La FIDH et ses organisations membres soutiennent alors la plainte déposée contre Hissène Habré par des victimes devant les tribunaux belges sur la base de la compétence universelle. Après de longues années de procédure, le juge d’instruction inculpe Hissène Habré pour crimes de guerre, crimes contre l’humanité et crimes de torture et lance un mandat d’arrêt international. Mais la justice sénégalaise se déclare en 2005 incompétente pour statuer sur l’extradition d’Hissène Habré et s’en remet à l’Union africaine (UA) pour la conduite à suivre.

S’en est suivi, en parallèle d’échanges avec les associations de victimes au Tchad, les organisations membres de la FIDH au Tchad et au Sénégal et les autres membres du Comité de pilotage pour le jugement équitable de Hissène Habré, un important plaidoyer effectué par la FIDH auprès des instances de l’UA, d’Etats influents, mais aussi des Nations unies et de l’Union européenne menant à la décision de l’UA en 2006 de demander au Sénégal de juger Hissène Habré au nom de l’Afrique. Le plaidoyer mené auprès des autorités sénégalaises a par ailleurs permis l’adoption en 2007 d’une loi rendant possible l’instruction des cas de génocide, de crimes contre l’humanité et de crimes de guerre, même commis hors du territoire sénégalais et en 2008 d’une révision constitutionnelle introduisant une exception à la non rétroactivité de la loi pénale pour les crimes internationaux, levant ainsi les obstacles au jugement d’Hissène Habré.

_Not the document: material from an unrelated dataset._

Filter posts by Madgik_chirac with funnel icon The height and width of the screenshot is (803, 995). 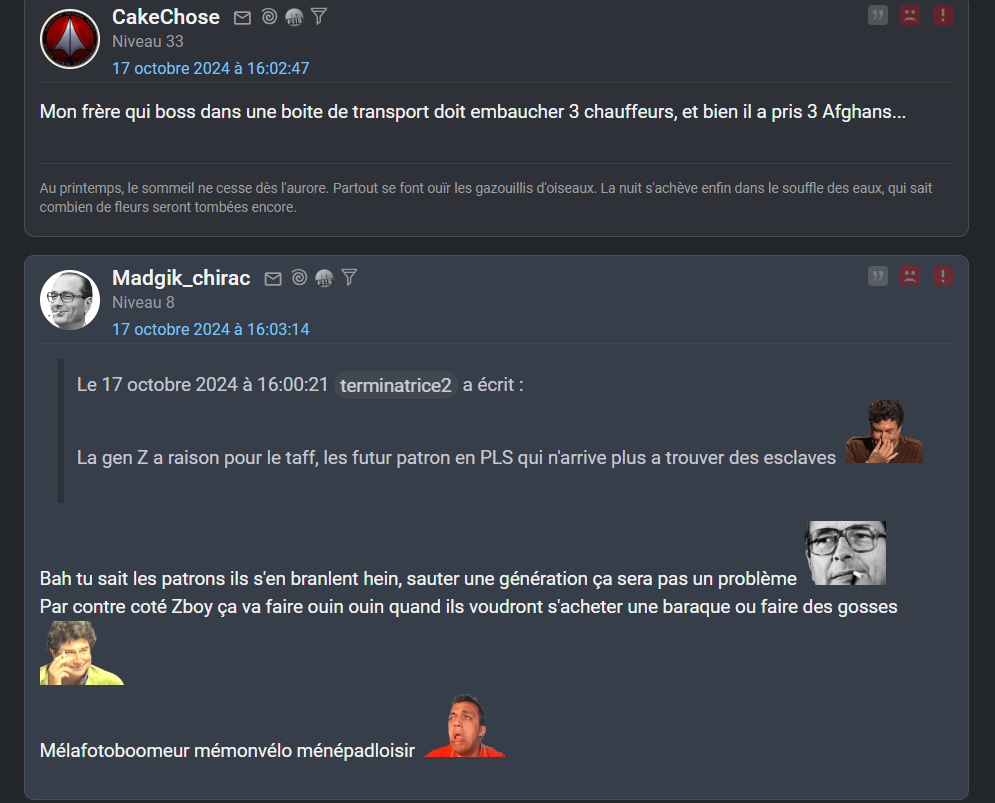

Et c’est finalement après une décision de la Cour de justice de la CEDEAO saisie par les avocats d’Hissène Habré – et au cours de laquelle la FIDH est intervenue dans un amicus curiae – que le Sénégal décide l’instauration de Chambres africaines extraordinaires au sein des juridictions sénégalaises pour le jugement, enfin, d’Hissène Habré.